CLEAR has launched its latest forecast of the European market for heavy-goods vehicle trailers. Despite a reasonable start to the year after the record sales levels of 2004, the forecast for 2005 is a 5.4% reduction in sales.
Economic forecasts for GDP, and in particular, investment growth, have weakened again. In addition, the trailer replacement cycle is on a downturn. It is surprising that the market is performing as robustly as it is. The only support factor is the inclusion of the new East European markets in the European Union, which is giving a boost to international transport.
Looking forward, 2007 to 2009 are still forecast to be record years, but with lower growth levels than in either the late 1980s or 1990s.
In the past two years, the number three and four players in the market, Kögel of Germany and General Trailer of France, have gone into administrative proceedings. Kögel was restructured, but General Trailer was broken up and sold off piecemeal. In the United Kingdom, Crane Fruehauf, one of the oldest names in road haulage, went bust and only a small part of the company was saved.
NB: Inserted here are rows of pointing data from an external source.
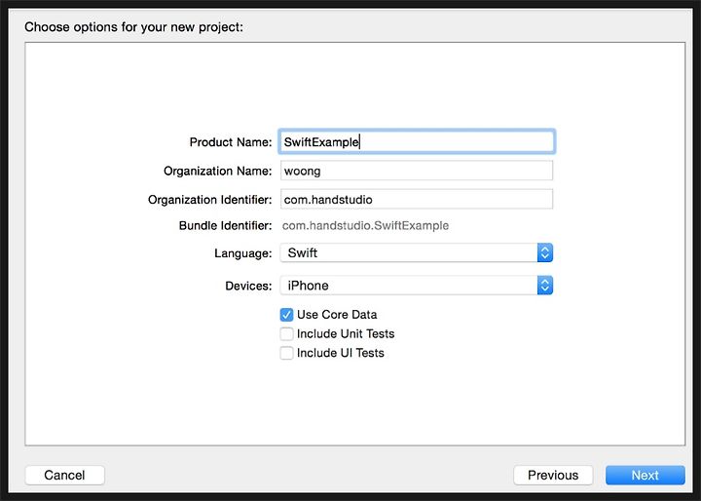This screenshot has height=501, width=701.
Task: Enable the Include UI Tests checkbox
Action: pyautogui.click(x=286, y=353)
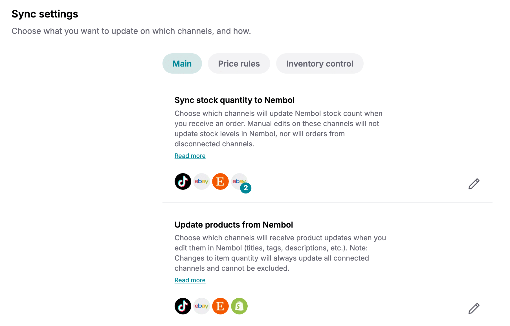Click the eBay icon under Update products

(201, 306)
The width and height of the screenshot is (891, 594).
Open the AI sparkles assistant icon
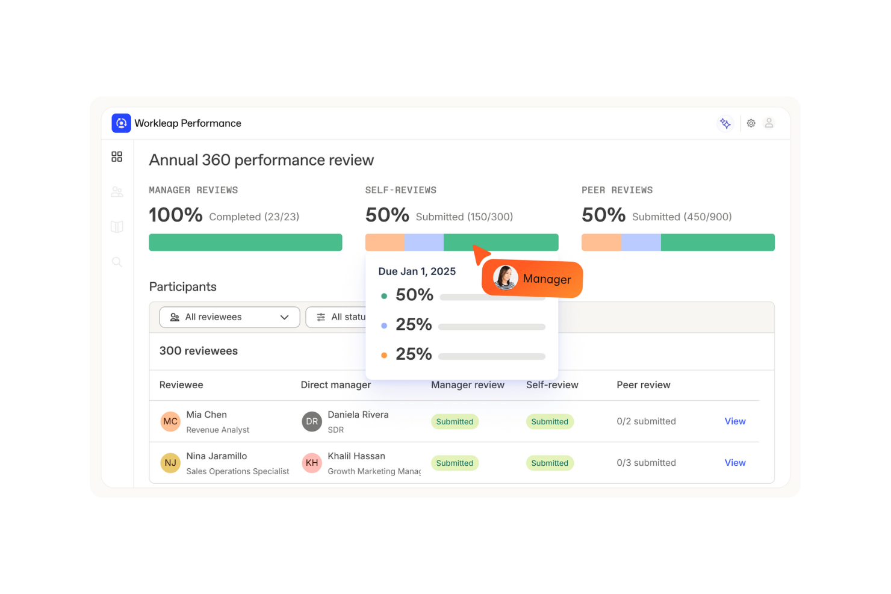[x=725, y=123]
Southfields is another player who has gone.
Trailer production is forecast to exceed 200,000 units by 2009. Exports to nations outside Western Europe are expected to strengthen, especially to the east, helped by the new EU members. CLEAR considers some economic forecasters overly pessimistic regarding the outlook during the second half of this decade. The major risk to the forecast is that the pessimists are proved right.
Trailer manufacturers are proposing a 60-tonne vehicle as the future for Europe's crowded roads. It features a truck pulling two trailers — two of these combinations could replace three existing trucks, thereby reducing traffic congestion. Trucks like this are already used in Sweden and parts of the Netherlands near Rotterdam.